If some of the control words introduced by the MEC3 are not desired, their read-out can be disabled individually.
Channel calibration
In order to fully characterize and monitor each detector channel some testing modes have been introduced. In the flash mode the chip will, from a pre-set time, capture 128 consecutive samples, thus allowing for the study of the channel background. In the single-shot mode the MEC3 will store 128 consecutive samples when a pulse has been detected, thereby showing the complete response of the detector/shaper/ADC chain.
DEMONSTRATOR CHIP
The implementation of the MEC architecture described in this paper is intended as a demonstrator of the concepts used in the architecture. In a real experiment parts of its functionality may not be needed, or additional specialized circuitry may need to be added. All functions described can optionally be disabled in the demonstrator chip, thus giving a very high level of flexibility in operation.
The demonstrator chip features a wide data path of 12 bits and has some redundant functions that are introduced for the completeness of the demonstration. This has resulted in a fairly large silicon usage, but the 40 MHz clock rate is still attainable.
The event buffer, in this implementation, was designed to store up to eight pulses, which is enough buffering for the first-level trigger latency in a typical experiment.
The demonstrator chip has been fully simulated in Verilog HDL and has been completely mapped into schematics using a 1.0 µm CMOS standard cell library from ES2. Placement and routing has also been performed, resulting in a silicon area of 55 mm 2 . Prototypes are expected by the end of 1994.
FUTURE DEVELOPMENTS
After complete testing of the prototypes, we aim to test the MEC3 chip against real data from a calorimeter, in order to prove the functionality introduced by this architecture.
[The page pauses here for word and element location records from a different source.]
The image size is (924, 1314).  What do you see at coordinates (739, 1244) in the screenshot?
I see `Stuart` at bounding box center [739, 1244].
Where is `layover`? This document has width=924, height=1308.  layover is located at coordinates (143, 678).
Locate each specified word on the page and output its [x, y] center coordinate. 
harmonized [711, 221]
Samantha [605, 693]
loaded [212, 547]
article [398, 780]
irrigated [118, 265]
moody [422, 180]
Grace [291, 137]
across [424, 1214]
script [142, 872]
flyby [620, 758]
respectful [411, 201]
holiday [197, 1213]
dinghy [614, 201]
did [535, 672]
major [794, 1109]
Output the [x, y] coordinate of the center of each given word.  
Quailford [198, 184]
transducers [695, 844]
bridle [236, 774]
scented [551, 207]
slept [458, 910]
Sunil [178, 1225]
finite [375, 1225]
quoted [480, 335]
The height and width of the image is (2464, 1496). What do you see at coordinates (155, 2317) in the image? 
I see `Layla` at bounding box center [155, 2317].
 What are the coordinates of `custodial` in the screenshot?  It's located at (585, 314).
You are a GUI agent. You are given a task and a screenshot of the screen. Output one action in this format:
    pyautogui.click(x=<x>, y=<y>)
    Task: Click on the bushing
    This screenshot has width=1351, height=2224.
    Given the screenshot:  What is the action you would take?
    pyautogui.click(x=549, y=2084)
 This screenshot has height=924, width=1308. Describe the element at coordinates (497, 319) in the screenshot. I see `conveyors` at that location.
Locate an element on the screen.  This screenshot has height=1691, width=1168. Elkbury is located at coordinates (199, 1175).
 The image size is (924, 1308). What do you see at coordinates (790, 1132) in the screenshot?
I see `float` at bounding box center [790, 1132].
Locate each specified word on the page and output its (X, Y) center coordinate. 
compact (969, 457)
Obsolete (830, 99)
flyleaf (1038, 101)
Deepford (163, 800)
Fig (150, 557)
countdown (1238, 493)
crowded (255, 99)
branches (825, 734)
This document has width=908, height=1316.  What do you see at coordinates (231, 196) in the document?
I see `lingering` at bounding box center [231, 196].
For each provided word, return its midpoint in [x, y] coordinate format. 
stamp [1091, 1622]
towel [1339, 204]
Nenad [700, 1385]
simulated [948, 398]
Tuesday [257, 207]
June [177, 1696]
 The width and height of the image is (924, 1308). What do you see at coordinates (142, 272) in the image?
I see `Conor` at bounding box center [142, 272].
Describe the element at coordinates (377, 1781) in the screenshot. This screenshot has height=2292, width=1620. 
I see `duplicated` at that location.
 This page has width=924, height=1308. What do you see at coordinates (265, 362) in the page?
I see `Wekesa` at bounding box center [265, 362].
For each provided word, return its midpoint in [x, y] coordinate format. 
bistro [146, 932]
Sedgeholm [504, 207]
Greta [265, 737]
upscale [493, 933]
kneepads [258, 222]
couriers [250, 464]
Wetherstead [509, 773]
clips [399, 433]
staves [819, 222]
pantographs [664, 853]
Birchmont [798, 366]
In the future, with a better knowledge of the needs of a particular experiment, a new chip can be designed. This can be specifically tailored for the application taking into account issues such as power consumption and radiation hardness.
Several channels can be merged into a single chip, depending on the functionality required, further reducing the off-chip communication.
Higher clock speeds can be obtained simply by the redesign of some critical blocks and by introducing more pipelining into the signal paths of the zero suppression.